- **Required actions**:
(a) Answer these questions about the Kapiti Ranch passage, one line each, marked (i), (ii), (iii):
(i) What share of Kenya's GDP does the livestock sector contribute?
(ii) What do ranch managers report has caused wildlife numbers on their ranches to keep increasing?
(iii) What is the seasonality of MCF associated with?
(b) How would you render this sentence from the Kapiti Ranch passage in Spanish: "This disease is fatal in cattle and its occurrence results in great economic loss due to death, emergency sale and slaughter."
(c) Can you carry on the Kapiti Ranch passage from where it ends?
=== Excerpted passage ===
ASSESSMENT OF THE IMPACT OF THE CONFLICT BETWEEN WILDEBEEST AND CATTLE AT KAPITI RANCH, MACHAKOS COUNTY- KENYA

In Kenya both wildlife and livestock sector contributes 12% and 25% of country’s GDP respectively. Apart from this the two sectors play a major role in the livelihoods of many Kenyans through the provision of employment and earn the country foreign exchange.

 

Livestock and wildlife have co-existed for a long time since domestication started. Livestock and wildlife interact as a result of sharing common resources. It has been reported by many ranch managers that the population of wildlife in their ranches has continued to increase as a result of livestock rational grazing management system.

 

Even though such animals interact and share common resources, a number of challenges results such as pathogen transmission, competition for limited resources and predation. MCF is a disease of livestock transmitted from wildebeest and its seasonality is associated with wildebeest calving. This disease is fatal in cattle and its occurrence results in great economic loss due to death, emergency sale and slaughter. The MCF disease can affect all classes of animals.
=== Information shown ===
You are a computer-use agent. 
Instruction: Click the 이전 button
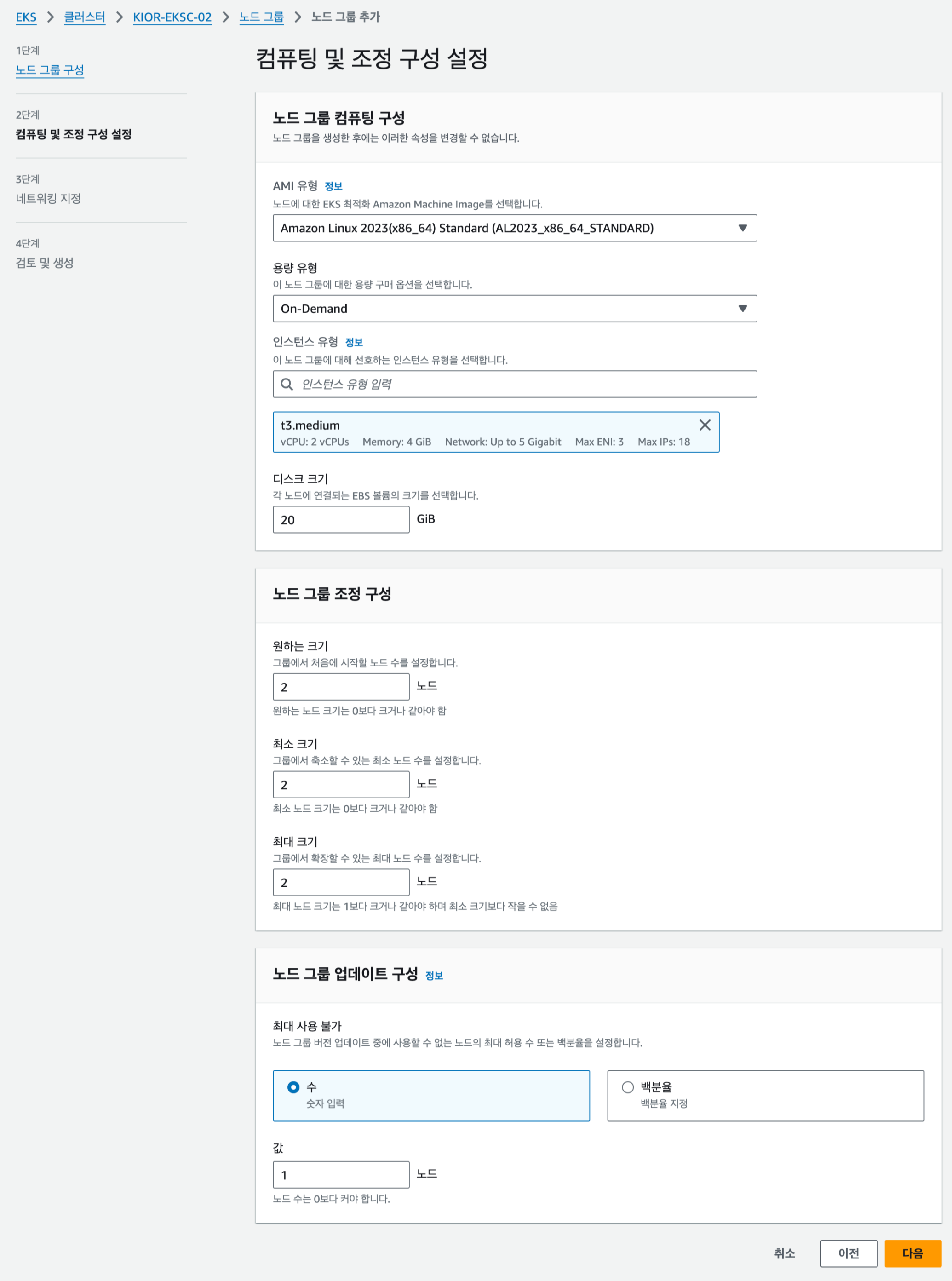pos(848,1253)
===
=== Information shown ===
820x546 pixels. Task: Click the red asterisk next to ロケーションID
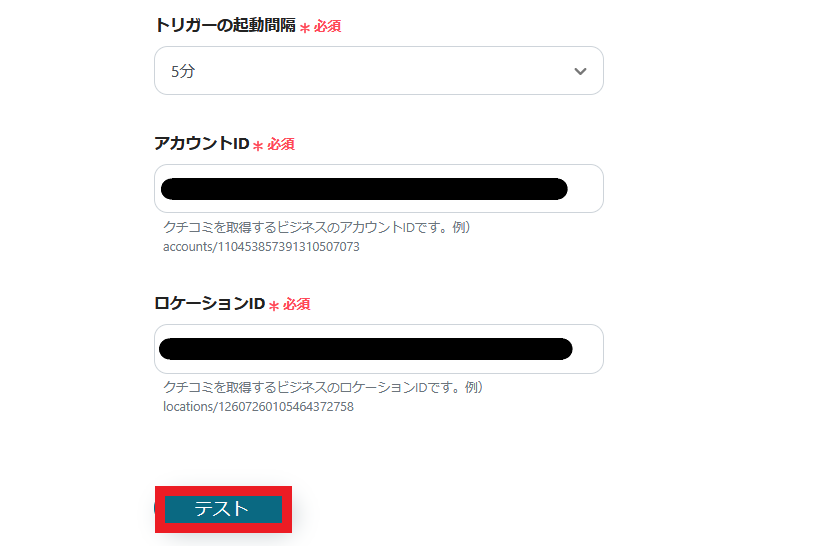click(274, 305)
===
- **Answers given**:
(a)
(i) 25%
(ii) The livestock rational grazing management system
(iii) Wildebeest calving

(b) Esta enfermedad es mortal en el ganado bovino y su aparición provoca grandes pérdidas económicas debido a la muerte, la venta de emergencia y el sacrificio.

(c)
This study was to assess the impact of MCF on cattle productivity in Kapiti ranch, Machakos county- Kenya. Primary data was collected via questionnaire administered to herdsmen while secondary data was obtained via discussions with farm personnel and farm records.

 

Despite the low level of education of herdsmen (81% and 19% attained primary and secondary certificate respectively) they were able to identify and recognize MCF with high degree of accuracy on the basis of clinical signs and history. The ranch experienced a high incidence of cattle mortality due to MCF during May to August. The estimated losses to the ranch as a result of MCF was  approximately 6.7 million Kenyan shillings in the year 2013 as a result of death and selling of cattle at low prices. The population of wildebeest at the ranch was also noted to be on the rise.